----- TEXT PASSAGE

We construct knowledge networks by treating each article as a node and hyperlinks between articles as edges. We defined undirected and binary edges between two nodes s and t with a value of 1 if there is a hyperlink from s to t or from t to s. We considered all hyperlinks among articles from the same corresponding month as the data. Specifically, for each dataset, we considered the hyperlink network of the respective Wikipedia language version at the end of the month of access. For this purpose, we use the corresponding snapshot of the pagelinks table (151) and resolve redirects.

Analysis

Network metrics

We calculated 11 topological metrics for each network. These metrics include the network size, number of edges, density, clustering coefficient, degree, characteristic path length, global efficiency, core-ness, minimum description length, modularity index, and number of groups (or modules). We calculate these 11 metrics for each dataset to result in an n (participants) by 11 (metrics) matrix characterizing network structure. This matrix is used to calculate metrics that characterize the tight networks emblematic of hunters and the loose networks emblematic of busybodies. Below, we describe each of the 11 metrics and how we aggregate selected metrics to characterize whether a person’s browsing is more like a hunter, a busybody, or a dancer. All metrics were calculated using the NetworkX, BCTPY, and graph-tool packages (152–154).

Size, edges, density, and degree

The network size was calculated by the number of nodes n. The number of edges m characterizes how connected articles were by hyperlinks, where busybodies tend to visit less connected articles than hunters. The network density is the fraction of existing edges out of all possible edges, where busybodies tend to construct looser networks with less density than hunters. The density d of the network is defined as

d = \frac{2 m}{n (n - 1)}

(1)

----------
----- DATA SHOWN

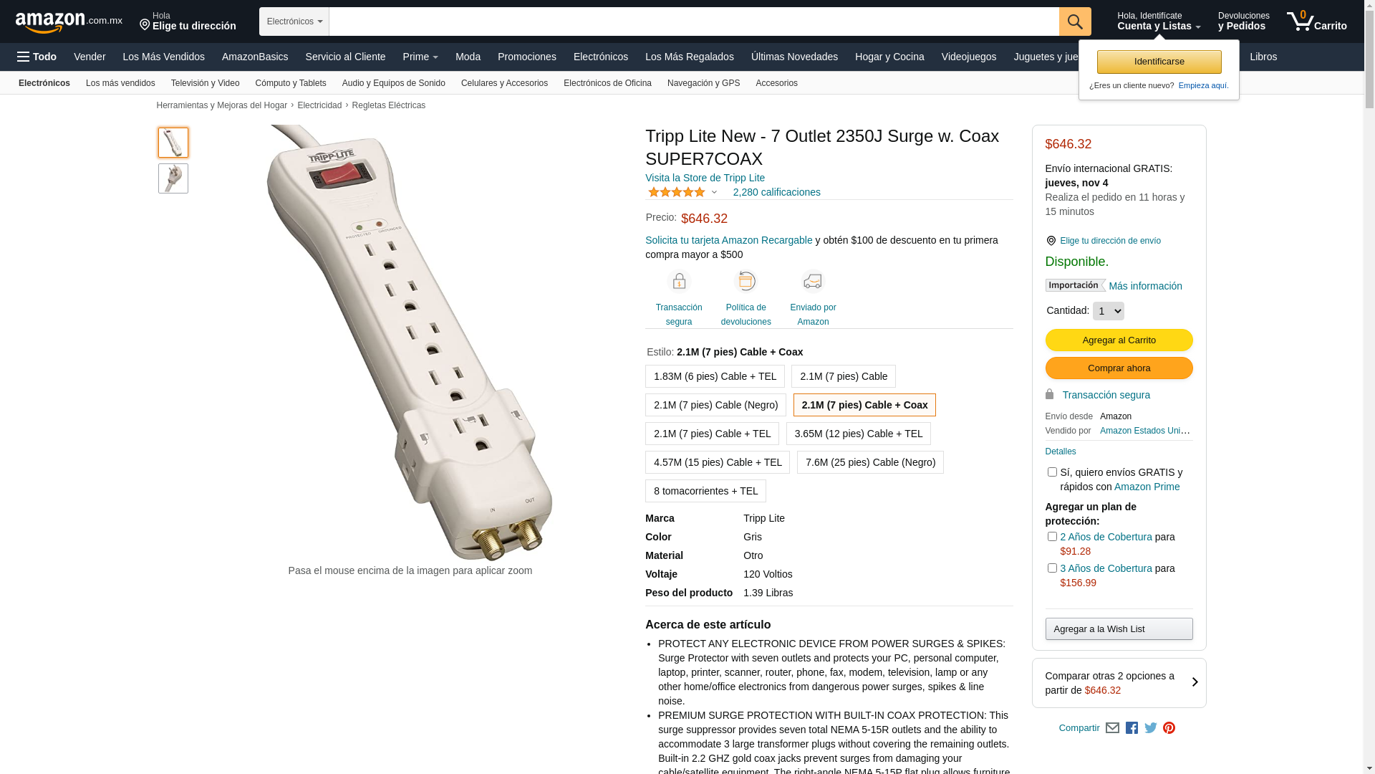Viewport: 1375px width, 774px height.
Task: Check the Amazon Prime free shipping box
Action: 1052,472
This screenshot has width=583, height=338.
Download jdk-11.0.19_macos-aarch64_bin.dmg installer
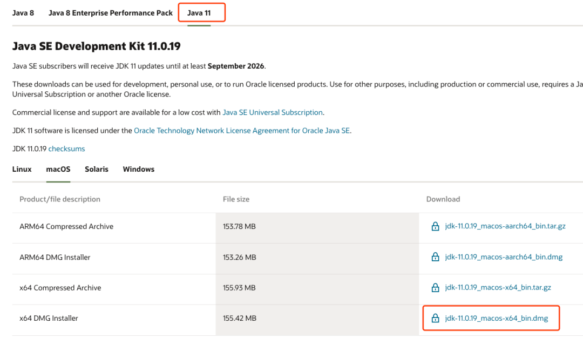[x=504, y=257]
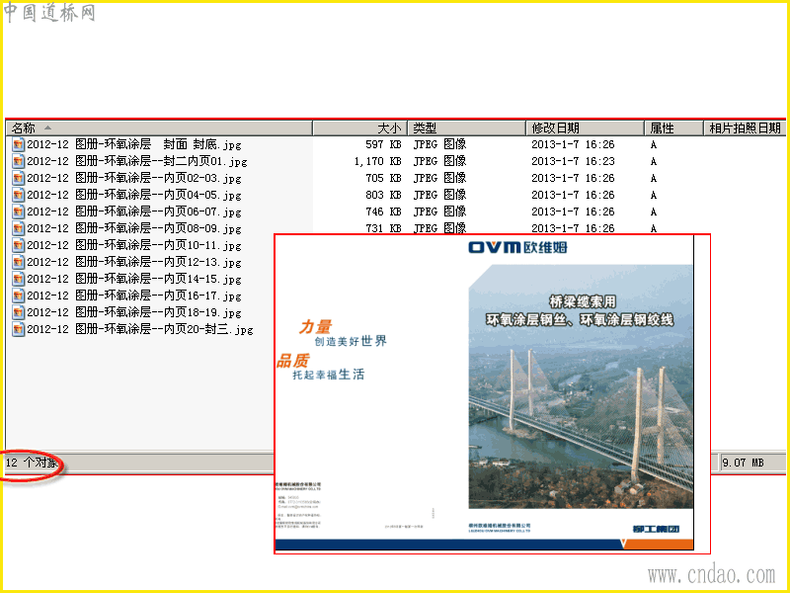This screenshot has width=790, height=593.
Task: Click the OVM brochure preview thumbnail
Action: click(492, 393)
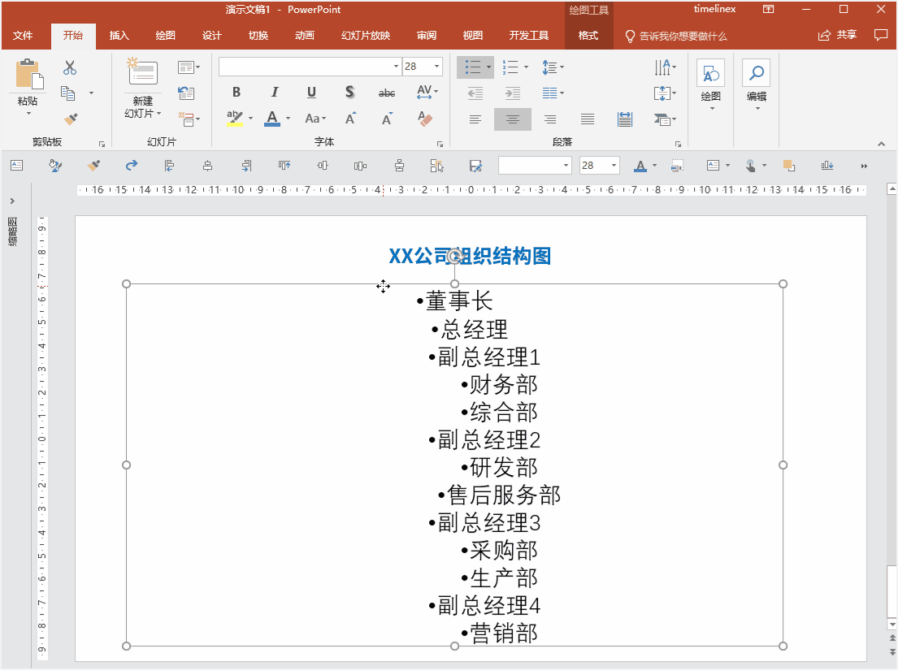Toggle Bold formatting
Image resolution: width=898 pixels, height=670 pixels.
pyautogui.click(x=236, y=93)
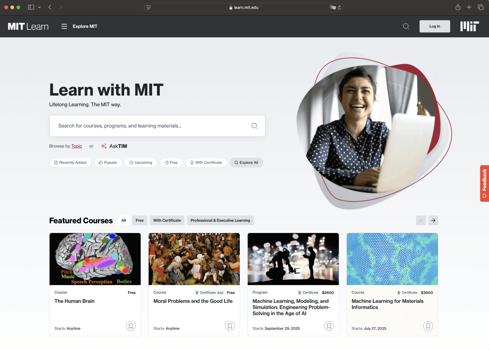
Task: Click the search magnifier icon in the header
Action: tap(406, 26)
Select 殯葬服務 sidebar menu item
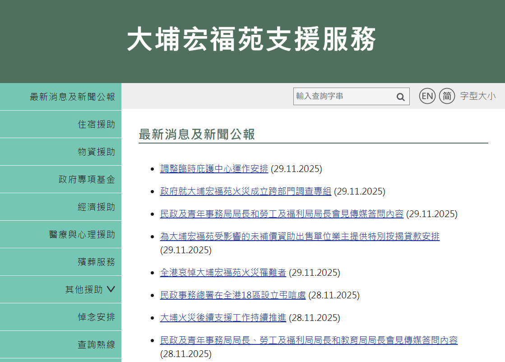 coord(96,262)
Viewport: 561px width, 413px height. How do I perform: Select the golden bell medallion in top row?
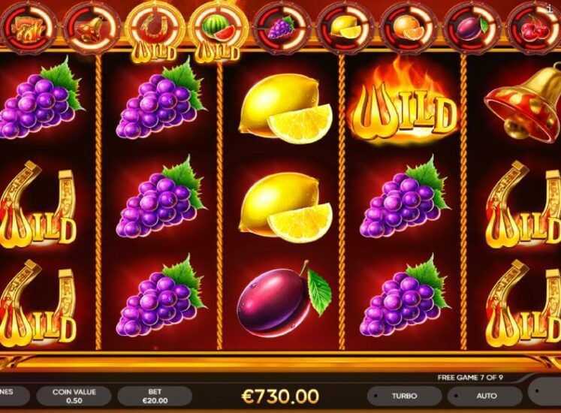90,28
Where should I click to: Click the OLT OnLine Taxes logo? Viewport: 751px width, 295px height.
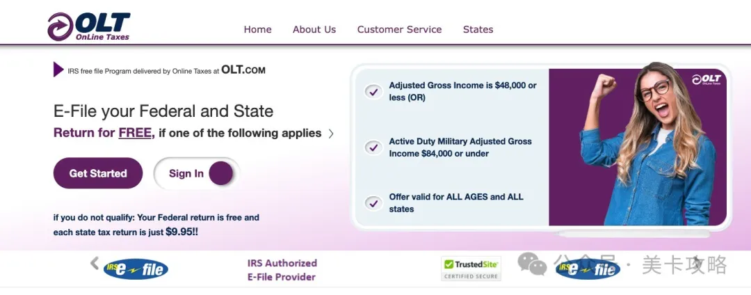click(x=88, y=26)
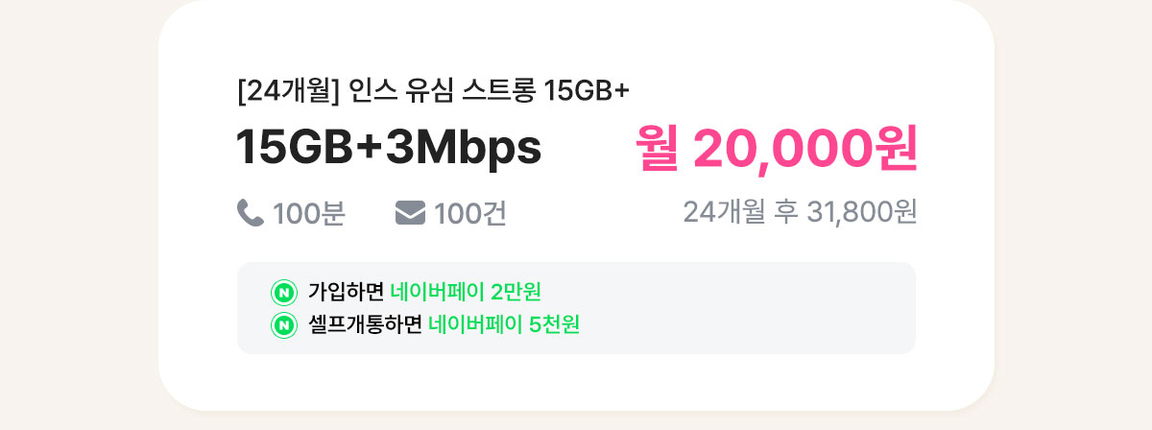This screenshot has width=1152, height=430.
Task: Click the 셀프개통하면 benefit text
Action: click(365, 325)
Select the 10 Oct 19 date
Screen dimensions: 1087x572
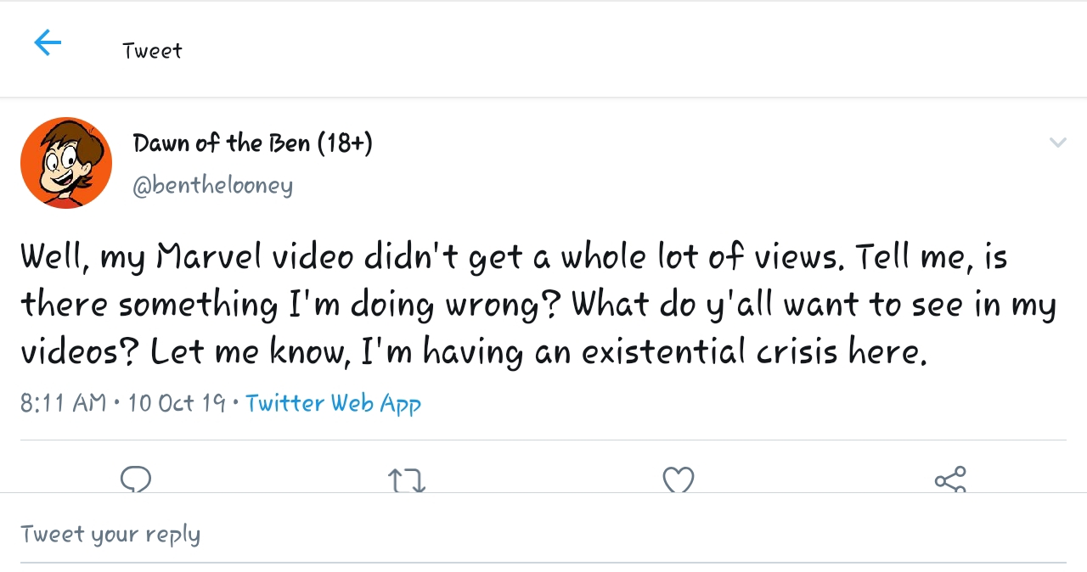pos(177,402)
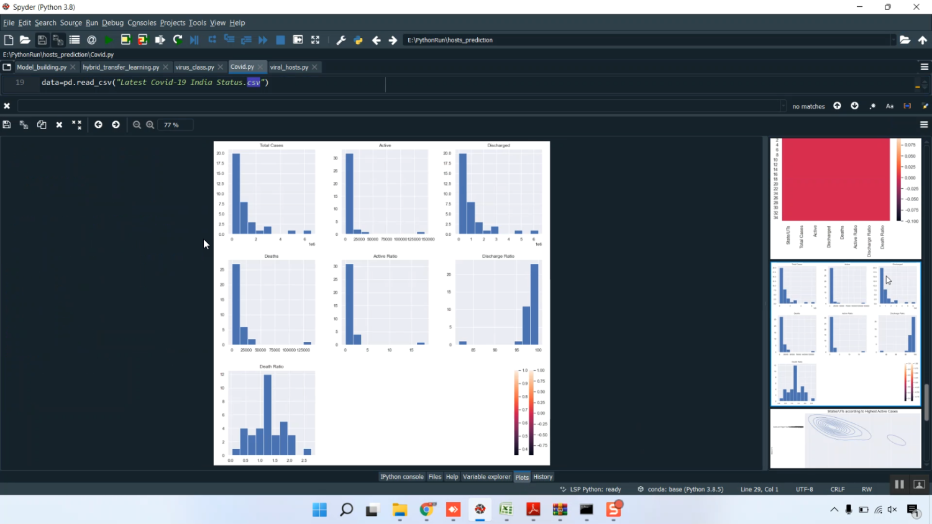The width and height of the screenshot is (932, 524).
Task: Expand the working directory path dropdown
Action: point(893,40)
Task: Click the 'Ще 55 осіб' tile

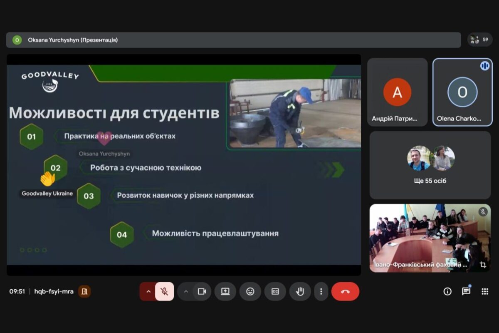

----------

◆ **WHAT YOU NEED TO DO**
A: According to the methods passage, how many topological metrics were calculated for each network?
B: Using the methods passage, state whether each statement agrees with it: (i) The edges between articles were directed and weighted. (ii) Busybodies tend to build networks with less density than hunters. (iii) NetworkX was the only package used to calculate the metrics.
C: Translate this sentence from the methods passage into Spanish: "The network size was calculated by the number of nodes n."

◆ **PER-TASK OUTPUTS**
A: 11

B:
(i) No: "We defined undirected and binary edges between two nodes s and t"
(ii) Yes: "busybodies tend to construct looser networks with less density than hunters"
(iii) No: "All metrics were calculated using the NetworkX, BCTPY, and graph-tool packages"

C: El tamaño de la red se calculó mediante el número de nodos n.